What the Shit Is "Alternation of Generations"
Added 2024-09-11 18:24:45 +0000 UTCI created these bits as part of a crash course in a course I'm teaching and am posting them here in case anybody who's NOT ALREADY FAMILIAR WITH THEM (I assume most of you are) can get an idea on this process and why it's important. It will affect the way that you move through and interpret the world.

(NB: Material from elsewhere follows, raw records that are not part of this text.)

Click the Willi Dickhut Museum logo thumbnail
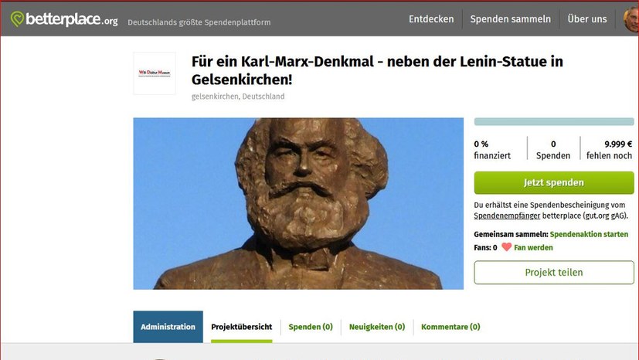Screen dimensions: 639x360 click(155, 73)
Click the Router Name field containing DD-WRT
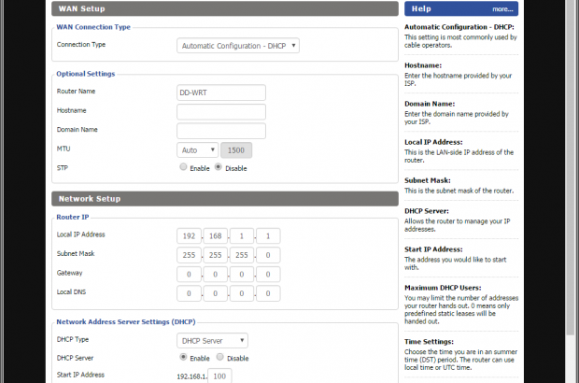This screenshot has height=383, width=579. [221, 92]
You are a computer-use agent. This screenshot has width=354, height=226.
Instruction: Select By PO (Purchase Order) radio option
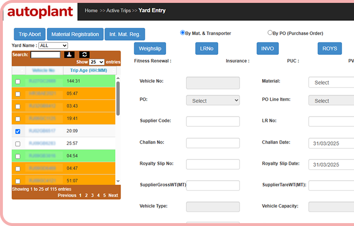coord(270,33)
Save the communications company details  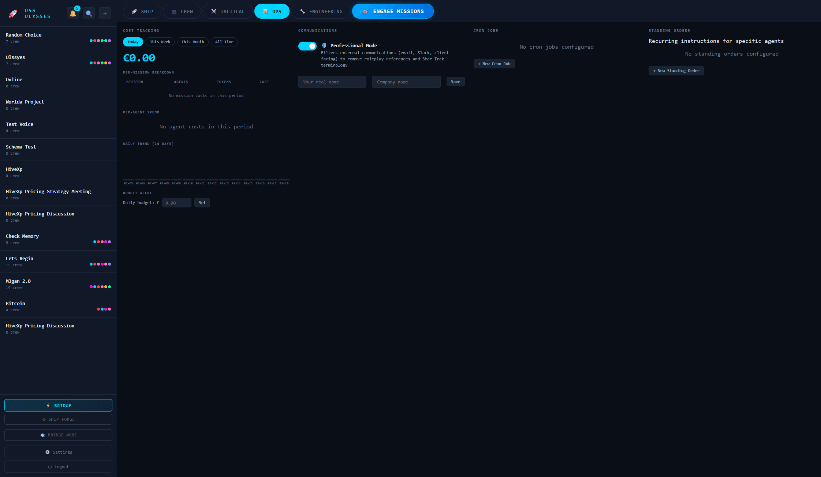pos(455,82)
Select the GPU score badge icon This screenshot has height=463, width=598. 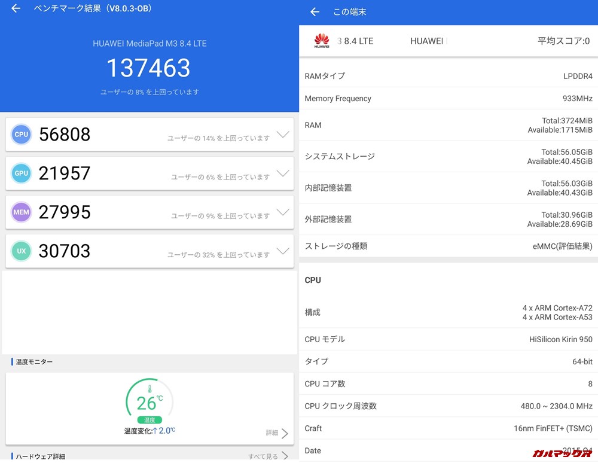tap(22, 173)
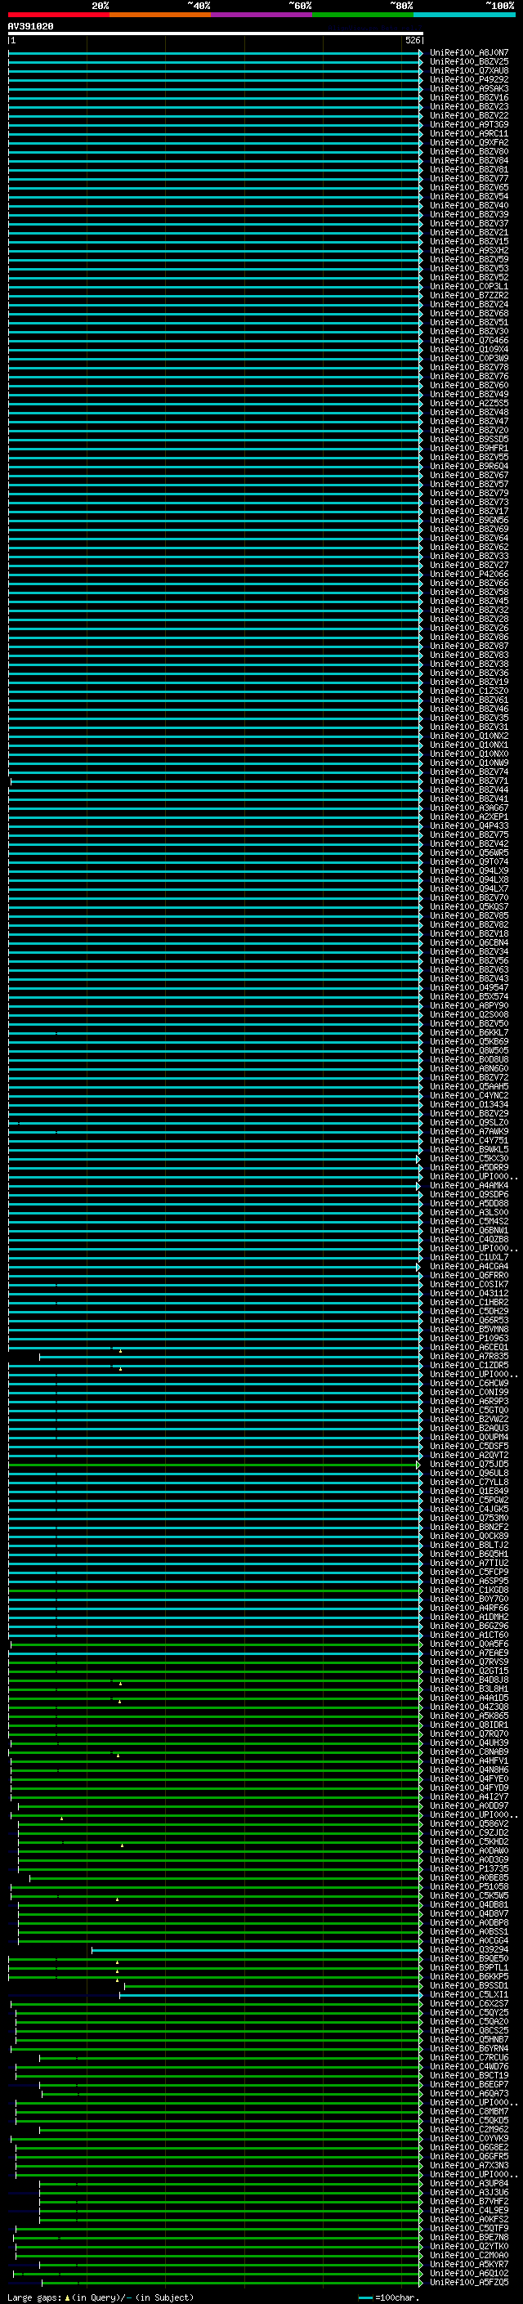Image resolution: width=523 pixels, height=2304 pixels.
Task: Click the cyan =100char scale marker
Action: [x=365, y=2298]

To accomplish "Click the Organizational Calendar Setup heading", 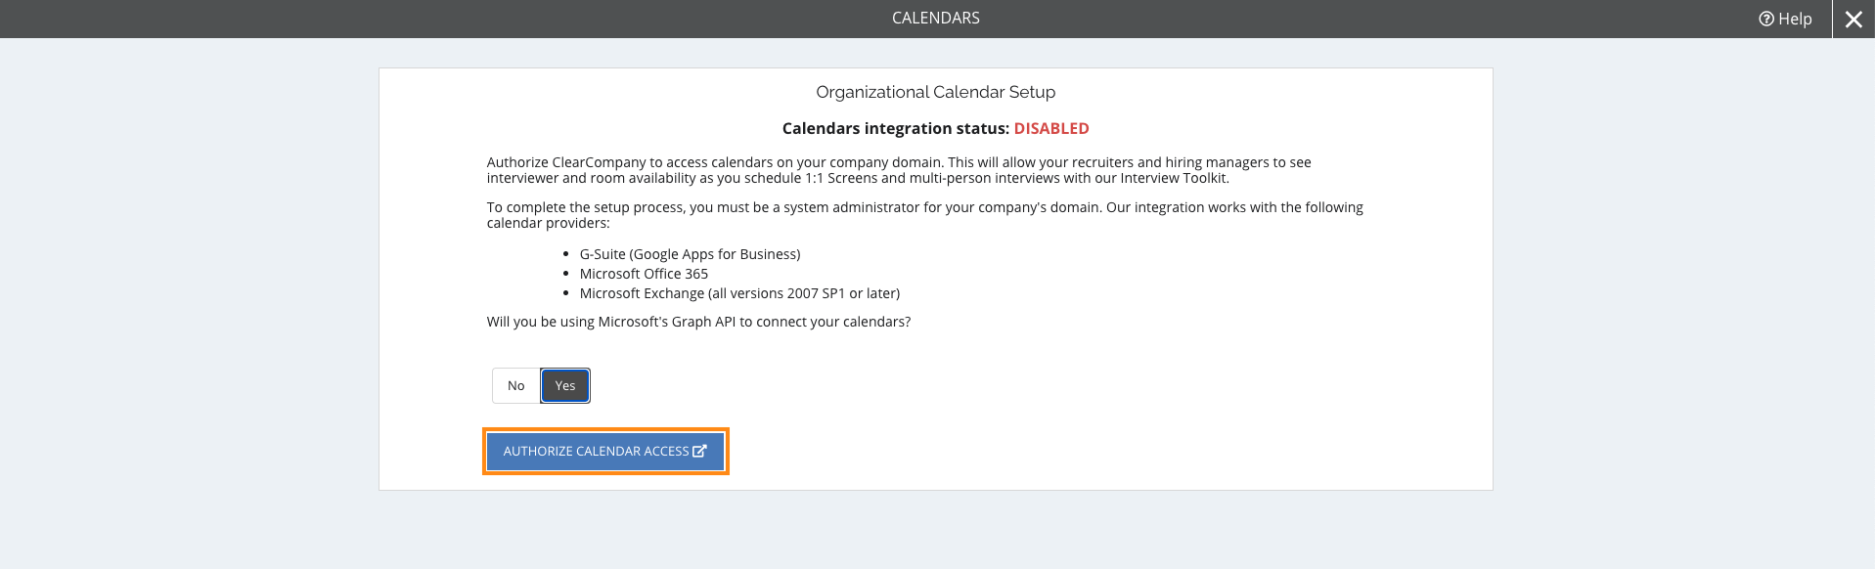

Remember........"Haploid" and "Diploid" are the main things to focus on when trying to understand "Alternation of Generations (AOG)", which ALL PLANTS partake in. It's weird and there's nothing really analogous to it in animals.
Two haploid halves (sperm cell and egg cell) come together to form a diploid whole. This is the same way that reproduction works in animals, but in plants there is an entire extra generation added into the process (the Gametophyte stage - remember, in ferns the Gametophyte is the small, inconspicuous little green leafy structure that looks like a piece of tiny lettuce).
Gametophytes are haploid. They only have one copy of the genome. In humans, only sperm and egg are haploid. In Humans, Haploid sperm or egg only have 23 chromosomes each.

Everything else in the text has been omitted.